▼

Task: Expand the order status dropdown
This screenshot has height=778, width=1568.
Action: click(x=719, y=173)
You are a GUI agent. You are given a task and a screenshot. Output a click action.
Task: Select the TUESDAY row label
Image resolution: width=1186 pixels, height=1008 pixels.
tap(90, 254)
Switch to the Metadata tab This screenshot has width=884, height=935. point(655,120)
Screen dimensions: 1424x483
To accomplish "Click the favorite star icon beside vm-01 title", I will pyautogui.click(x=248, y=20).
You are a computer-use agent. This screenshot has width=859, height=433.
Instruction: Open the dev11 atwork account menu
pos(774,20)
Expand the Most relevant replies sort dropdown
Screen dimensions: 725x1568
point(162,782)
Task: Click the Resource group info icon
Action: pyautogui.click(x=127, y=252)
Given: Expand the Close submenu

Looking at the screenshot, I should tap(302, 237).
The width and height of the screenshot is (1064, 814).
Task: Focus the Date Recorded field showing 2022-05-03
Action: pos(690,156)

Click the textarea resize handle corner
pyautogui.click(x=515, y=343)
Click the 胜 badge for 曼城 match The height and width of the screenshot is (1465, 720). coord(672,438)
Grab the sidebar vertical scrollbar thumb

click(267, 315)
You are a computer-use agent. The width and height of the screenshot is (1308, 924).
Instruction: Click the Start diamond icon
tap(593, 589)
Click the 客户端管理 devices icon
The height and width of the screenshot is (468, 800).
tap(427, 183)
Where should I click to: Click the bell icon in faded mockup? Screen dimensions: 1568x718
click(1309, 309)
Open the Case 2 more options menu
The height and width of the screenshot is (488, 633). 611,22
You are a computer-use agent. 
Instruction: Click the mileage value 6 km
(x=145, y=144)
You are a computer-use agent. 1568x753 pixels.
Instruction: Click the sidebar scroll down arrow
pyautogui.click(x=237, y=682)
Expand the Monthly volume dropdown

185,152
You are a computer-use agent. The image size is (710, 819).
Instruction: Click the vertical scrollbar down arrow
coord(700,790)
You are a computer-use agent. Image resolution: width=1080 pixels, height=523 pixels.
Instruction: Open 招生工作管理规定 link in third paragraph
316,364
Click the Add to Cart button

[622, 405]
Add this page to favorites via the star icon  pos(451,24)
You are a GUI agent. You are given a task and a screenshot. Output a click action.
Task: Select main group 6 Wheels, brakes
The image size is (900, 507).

▲

**Work item:**
All of the data above should be reproduced exactly, with nothing missing.

**Written reply:**
Task: Expand the order status dropdown
This screenshot has height=778, width=1568.
Action: click(x=719, y=173)
You are a GUI agent. You are given a task and a screenshot. Output a click action.
Task: Select the TUESDAY row label
Image resolution: width=1186 pixels, height=1008 pixels.
tap(90, 254)
Switch to the Metadata tab This screenshot has width=884, height=935. point(655,120)
Screen dimensions: 1424x483
To accomplish "Click the favorite star icon beside vm-01 title", I will pyautogui.click(x=248, y=20).
You are a computer-use agent. This screenshot has width=859, height=433.
Instruction: Open the dev11 atwork account menu
pos(774,20)
Expand the Most relevant replies sort dropdown
Screen dimensions: 725x1568
point(162,782)
Task: Click the Resource group info icon
Action: pyautogui.click(x=127, y=252)
Given: Expand the Close submenu

Looking at the screenshot, I should tap(302, 237).
The width and height of the screenshot is (1064, 814).
Task: Focus the Date Recorded field showing 2022-05-03
Action: pos(690,156)

Click the textarea resize handle corner
pyautogui.click(x=515, y=343)
Click the 胜 badge for 曼城 match The height and width of the screenshot is (1465, 720). coord(672,438)
Grab the sidebar vertical scrollbar thumb

click(267, 315)
You are a computer-use agent. The width and height of the screenshot is (1308, 924).
Instruction: Click the Start diamond icon
tap(593, 589)
Click the 客户端管理 devices icon
The height and width of the screenshot is (468, 800).
tap(427, 183)
Where should I click to: Click the bell icon in faded mockup? Screen dimensions: 1568x718
click(1309, 309)
Open the Case 2 more options menu
The height and width of the screenshot is (488, 633). 611,22
You are a computer-use agent. 
Instruction: Click the mileage value 6 km
(x=145, y=144)
You are a computer-use agent. 1568x753 pixels.
Instruction: Click the sidebar scroll down arrow
pyautogui.click(x=237, y=682)
Expand the Monthly volume dropdown

185,152
You are a computer-use agent. The image size is (710, 819).
Instruction: Click the vertical scrollbar down arrow
coord(700,790)
You are a computer-use agent. Image resolution: width=1080 pixels, height=523 pixels.
Instruction: Open 招生工作管理规定 link in third paragraph
316,364
Click the Add to Cart button

[622, 405]
Add this page to favorites via the star icon  pos(451,24)
You are a GUI agent. You are given a task and a screenshot. Output a click action.
Task: Select main group 6 Wheels, brakes
The image size is (900, 507).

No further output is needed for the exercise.